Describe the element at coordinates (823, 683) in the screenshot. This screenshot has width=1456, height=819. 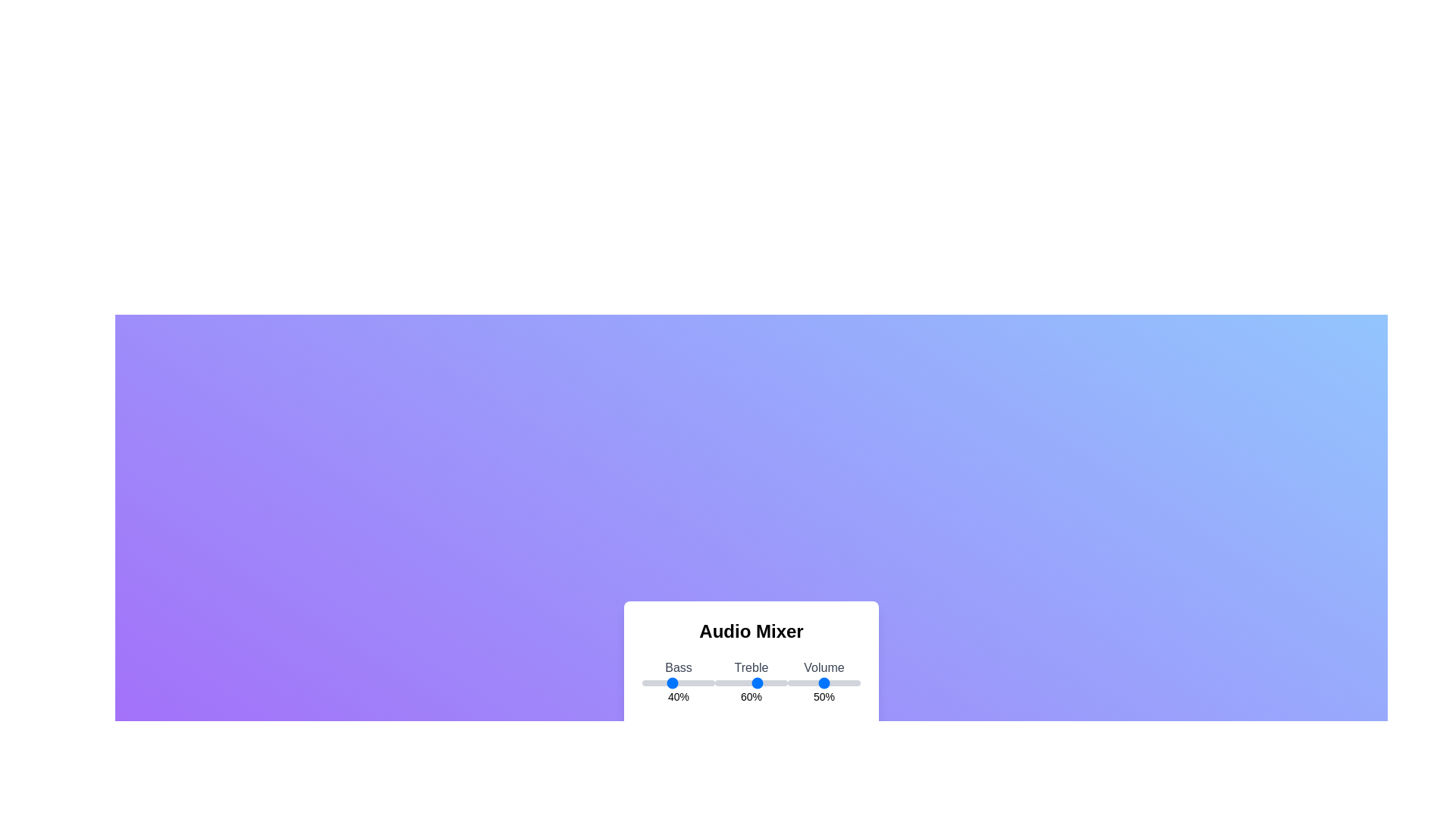
I see `the volume slider to 50%` at that location.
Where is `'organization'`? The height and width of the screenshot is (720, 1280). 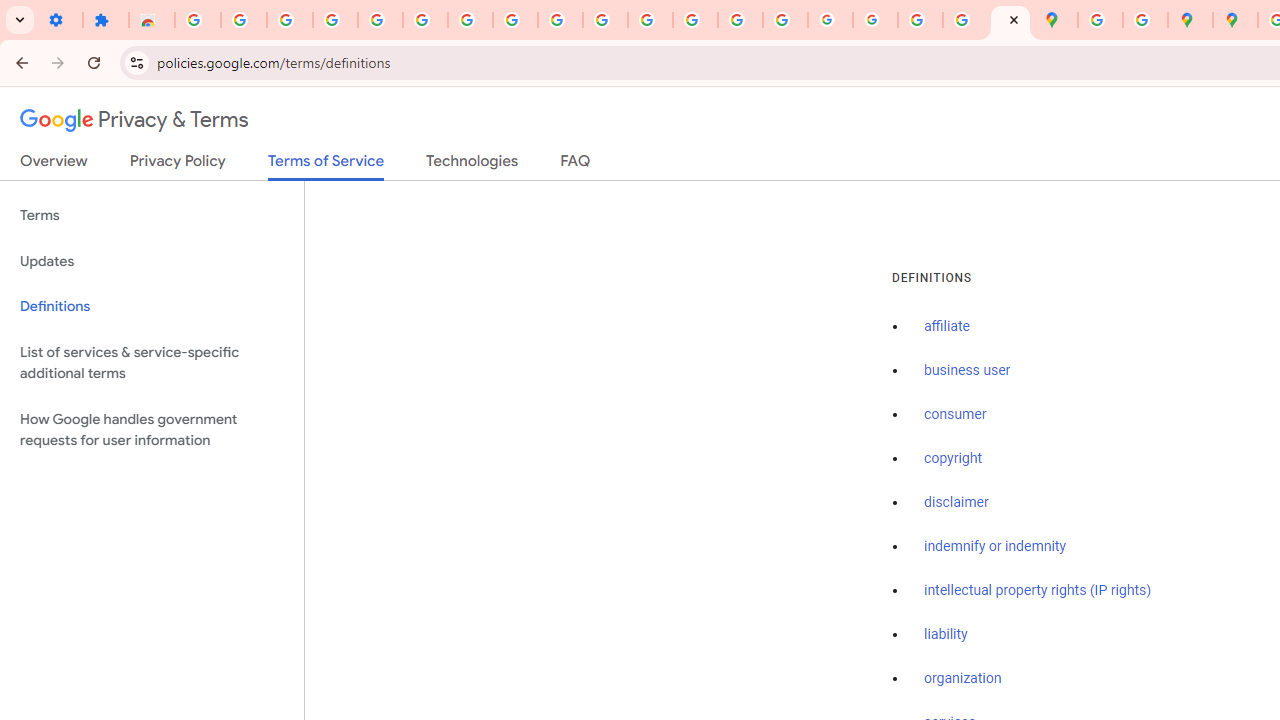 'organization' is located at coordinates (963, 678).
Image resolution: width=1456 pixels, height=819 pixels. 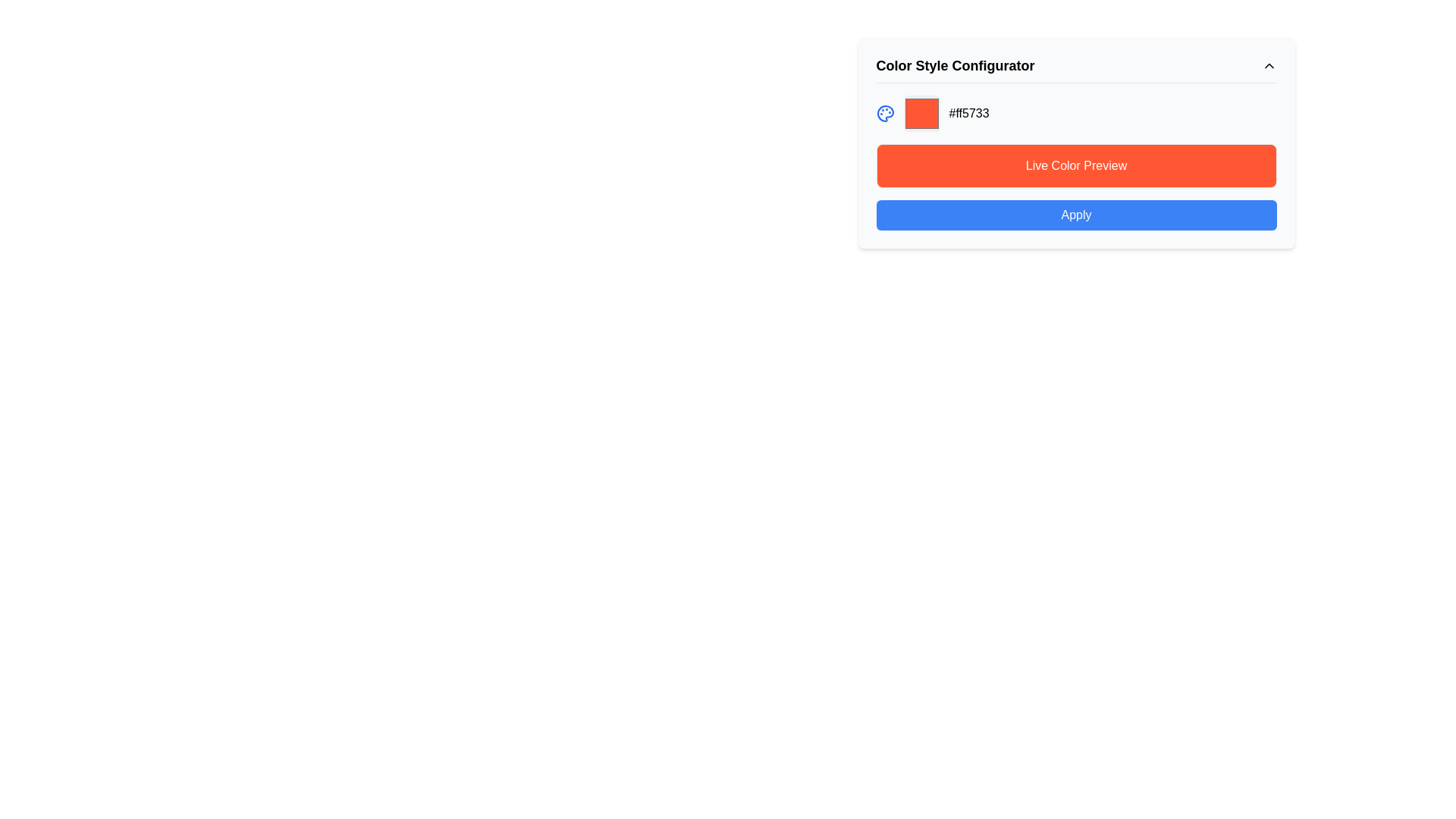 What do you see at coordinates (954, 65) in the screenshot?
I see `the Text Label that serves as the title 'Color Style Configurator' positioned at the top section of the component` at bounding box center [954, 65].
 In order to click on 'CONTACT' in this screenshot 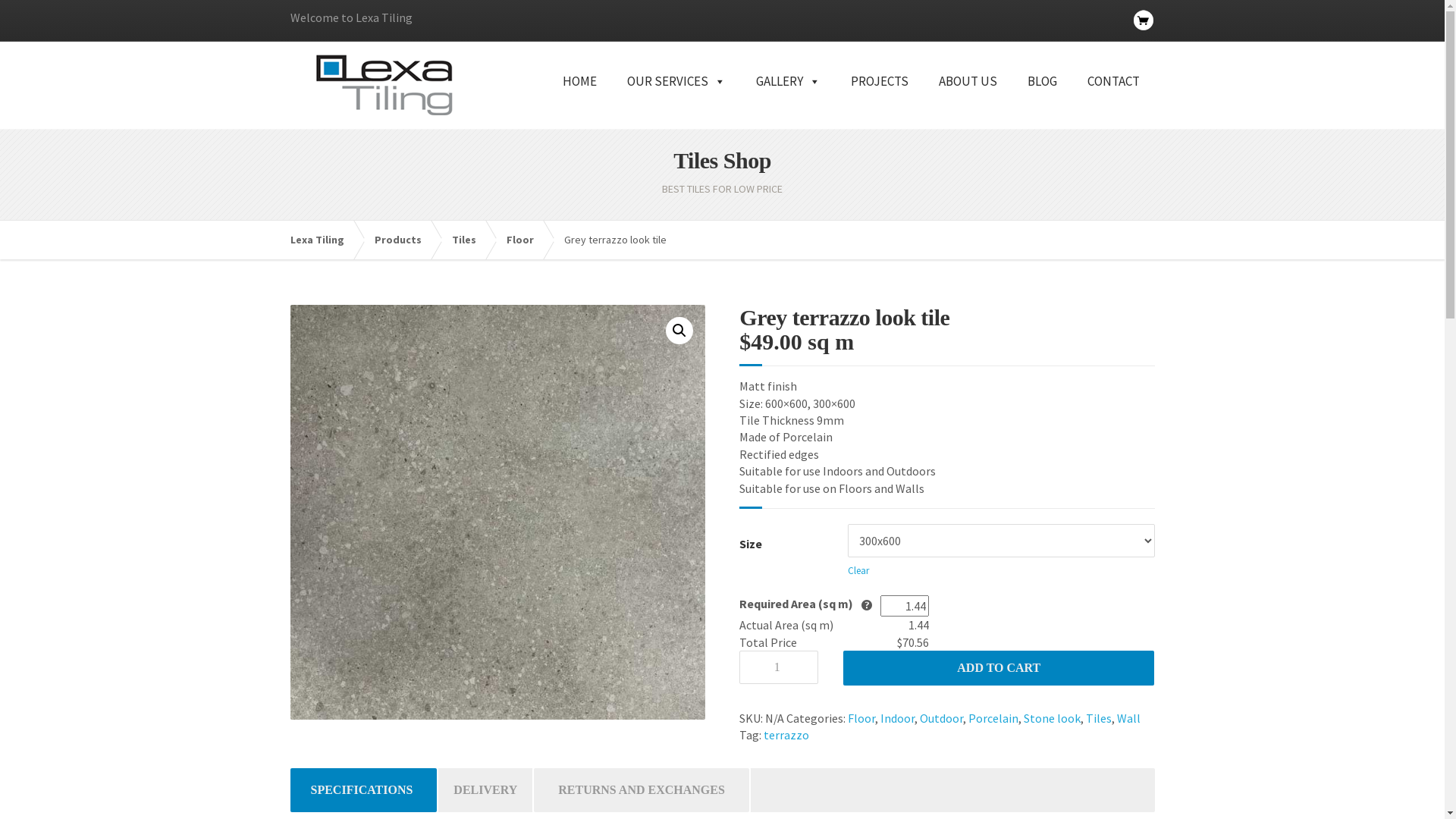, I will do `click(1113, 99)`.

********************

Update the records from their beginning through the line containing "at that location.", replacing "Describe" with "Identify" and changing nothing else. Reproduce only those lines, and omit the pictures.

**SOLVED PROBLEM:**
Identify the element at coordinates (823, 683) in the screenshot. This screenshot has width=1456, height=819. 
I see `the volume slider to 50%` at that location.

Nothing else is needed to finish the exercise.